Abstract: Recently, chiplet-based designs, also called multi-die systems, have gained significant attention in the semiconductor industry as a promising alternative to extend the Moore’s Law in the third dimension. However, the difficulty of interoperability between chips from different vendors has posed a significant challenge for the successful design and operation of multi-die systems. Universal Chiplet Interconnect Express (UCIe) has been proposed to address this issue by standardizing die-to-die connectivity in multi-die systems, which brings new challenges to the die-to-die interconnection problem. This paper presents the first fast and efficient routing method, called LoopRoute, for die-to-die interconnections under the UCIe standard, which significantly accelerates the routing process and enhances routing scalability for large-scale multi-die systems. Compared with the integer linear programming (ILP)-based method, LoopRoute achieves a speedup of more than 200×, while the wirelength increment is less than 0.08%. LoopRoute also shows promise in routing large-scale problems with up to 100k nets efficiently.

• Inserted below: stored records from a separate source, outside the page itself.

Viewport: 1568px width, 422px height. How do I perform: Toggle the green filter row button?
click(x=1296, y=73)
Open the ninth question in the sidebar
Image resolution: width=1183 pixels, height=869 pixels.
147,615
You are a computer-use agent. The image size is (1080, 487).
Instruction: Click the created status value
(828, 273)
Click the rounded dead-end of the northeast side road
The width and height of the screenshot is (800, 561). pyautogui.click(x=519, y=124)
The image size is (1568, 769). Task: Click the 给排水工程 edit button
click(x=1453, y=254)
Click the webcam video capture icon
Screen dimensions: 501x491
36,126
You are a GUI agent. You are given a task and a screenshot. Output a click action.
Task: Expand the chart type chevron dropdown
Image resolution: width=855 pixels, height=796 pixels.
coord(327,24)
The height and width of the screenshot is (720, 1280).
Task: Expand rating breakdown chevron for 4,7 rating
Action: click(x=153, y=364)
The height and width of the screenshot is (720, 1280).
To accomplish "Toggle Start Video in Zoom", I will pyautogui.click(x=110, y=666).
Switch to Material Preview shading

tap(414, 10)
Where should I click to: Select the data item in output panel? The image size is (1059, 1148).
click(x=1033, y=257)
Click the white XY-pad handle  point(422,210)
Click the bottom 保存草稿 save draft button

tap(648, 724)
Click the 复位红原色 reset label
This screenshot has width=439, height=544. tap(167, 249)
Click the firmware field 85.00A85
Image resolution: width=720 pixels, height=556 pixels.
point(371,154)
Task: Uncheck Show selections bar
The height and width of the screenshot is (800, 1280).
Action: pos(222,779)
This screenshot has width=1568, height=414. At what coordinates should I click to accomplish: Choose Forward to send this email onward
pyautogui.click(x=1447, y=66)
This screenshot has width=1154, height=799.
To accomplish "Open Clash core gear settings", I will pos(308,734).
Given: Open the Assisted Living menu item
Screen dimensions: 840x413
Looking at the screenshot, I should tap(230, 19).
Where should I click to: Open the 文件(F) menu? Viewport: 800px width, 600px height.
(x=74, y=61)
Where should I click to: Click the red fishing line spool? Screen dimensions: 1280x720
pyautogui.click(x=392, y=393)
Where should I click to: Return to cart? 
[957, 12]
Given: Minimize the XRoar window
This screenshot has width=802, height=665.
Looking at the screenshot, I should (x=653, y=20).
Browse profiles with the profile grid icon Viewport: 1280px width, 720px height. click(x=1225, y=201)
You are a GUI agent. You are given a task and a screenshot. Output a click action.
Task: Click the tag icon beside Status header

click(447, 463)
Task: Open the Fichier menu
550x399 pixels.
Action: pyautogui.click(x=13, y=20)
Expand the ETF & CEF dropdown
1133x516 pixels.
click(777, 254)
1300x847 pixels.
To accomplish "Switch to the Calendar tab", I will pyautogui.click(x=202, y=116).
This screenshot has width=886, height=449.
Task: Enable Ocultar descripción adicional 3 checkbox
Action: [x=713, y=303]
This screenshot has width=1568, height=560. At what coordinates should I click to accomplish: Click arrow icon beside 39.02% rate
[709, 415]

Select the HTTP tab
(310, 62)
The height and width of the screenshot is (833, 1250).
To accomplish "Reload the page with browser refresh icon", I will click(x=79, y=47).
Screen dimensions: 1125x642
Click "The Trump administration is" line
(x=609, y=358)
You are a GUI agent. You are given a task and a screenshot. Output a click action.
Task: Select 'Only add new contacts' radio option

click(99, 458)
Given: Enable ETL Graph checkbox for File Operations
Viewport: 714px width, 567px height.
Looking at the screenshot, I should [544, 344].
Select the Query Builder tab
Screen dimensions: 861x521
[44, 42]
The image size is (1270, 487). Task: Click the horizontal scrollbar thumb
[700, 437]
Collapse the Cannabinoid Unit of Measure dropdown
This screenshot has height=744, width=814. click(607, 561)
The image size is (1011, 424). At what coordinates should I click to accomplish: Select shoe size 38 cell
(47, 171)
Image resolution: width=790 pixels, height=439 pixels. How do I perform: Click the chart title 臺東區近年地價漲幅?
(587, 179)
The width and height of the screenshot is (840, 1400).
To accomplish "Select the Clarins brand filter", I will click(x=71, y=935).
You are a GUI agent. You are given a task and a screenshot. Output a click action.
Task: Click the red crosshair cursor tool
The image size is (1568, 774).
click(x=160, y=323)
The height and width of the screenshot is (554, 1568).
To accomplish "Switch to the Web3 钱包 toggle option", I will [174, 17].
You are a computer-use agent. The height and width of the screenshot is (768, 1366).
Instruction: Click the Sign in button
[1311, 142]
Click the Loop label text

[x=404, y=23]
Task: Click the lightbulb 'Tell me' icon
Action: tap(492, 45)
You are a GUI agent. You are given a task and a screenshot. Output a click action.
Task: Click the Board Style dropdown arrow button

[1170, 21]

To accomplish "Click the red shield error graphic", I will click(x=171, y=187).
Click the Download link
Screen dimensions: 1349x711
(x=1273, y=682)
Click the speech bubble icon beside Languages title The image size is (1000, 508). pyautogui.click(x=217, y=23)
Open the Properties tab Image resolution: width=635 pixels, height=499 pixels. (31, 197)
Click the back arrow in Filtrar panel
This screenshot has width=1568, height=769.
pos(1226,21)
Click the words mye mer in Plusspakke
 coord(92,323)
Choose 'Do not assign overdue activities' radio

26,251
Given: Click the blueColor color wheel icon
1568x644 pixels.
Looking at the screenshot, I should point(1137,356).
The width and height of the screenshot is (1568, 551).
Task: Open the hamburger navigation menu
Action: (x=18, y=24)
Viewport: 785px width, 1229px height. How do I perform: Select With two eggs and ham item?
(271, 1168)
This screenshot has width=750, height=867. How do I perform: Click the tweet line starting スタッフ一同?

Abstract: Escape routing is a crucial step in printed circuit board (PCB) design. In response to the issues of low wiring efficiency in large-scale pin array circuit board routing where multiple devices synchronization is not considered in the current escape algorithm, this paper proposes a simultaneous escape routing algorithm based on weighted maximum independent set. Firstly, a path conflict graph is constructed by projecting paths correlated to pin pairs, followed by obtaining layered ordering results using the weighted maximum independent set model. Subsequently, channel estimation and channel optimization are performed using depth-first search in different directions. Finally, an escape routing is conducted using a detailed grid-based wiring method. Experimental results demonstrate that the proposed algorithm achieves a near 100% successful routing rate for largescale pin array PCB cases. It outperforms the minimum cost multi-commodity flow (MMCF) algorithm and the sequential escape algorithm with estimated functions by an average improvement of 10% in wire length.

Abstract: Routing is the most time-consuming phase in the physical design of modern integrated circuits. A carefully designed global routing needs to maximize the routability for the detailed routing while minimizing the wire length and the number of vias. In this paper, we propose a gradient ascent algorithm to solve the 3D global routing ILP model. This algorithm uses the Lagrangian-based cost update method that can more accurately reflect congestion for guiding the global router to generate a solution with fewer vias and congestion. In the gradient ascent rip-up and reroute stage, we use a DAG-based multi-pattern routing strategy to handle highly congested nets with constructed multiple routing patterns. Furthermore, we propose a congestion-aware dynamic net ordering algorithm to improve the congestion convergence of the rip-up and rerouting stage. Experimental results on ICCAD'19 contest benchmarks show that, on average our global router obtains high-quality results, reducing the number of vias by over 1% and 370.6% reduction in DRVs compared to CUGR 2.0, and outperforms TritonRoute-WXL's global routing in terms of runtime consumption and the number of vias.

Abstract: In modern very large-scale integration (VLSI) design, the solution quality of the bus routing is a crucial factor that determines the timing and power of circuit, and finally affects the performance and yield of chips. Taking bus deviation as the main optimization objective, an effective multi-strategy bus deviation driven layer assignment algorithm is proposed to solve the timing-matching problem of bus routing. First, a net priority determination method that integrates multiple features is presented to determine the layer assignment order, thus obtaining a routing sequence which can weigh the wirelength and bus deviation well. Second, an effective single net layer assignment algorithm is proposed to assign each net based on dynamic programming, thus reducing the number of vias. Third, a layer shifting strategy based on the bus lookup table is designed to effectively balance total wirelength and bus deviation by sacrificing a certain number of vias. Experimental results, compared to existing work, show that the proposed algorithm can achieve significant optimization on the bus deviation and total wirelength, and finally obtain the best results in terms of the bus deviation, which is the most important optimization objective for bus routing.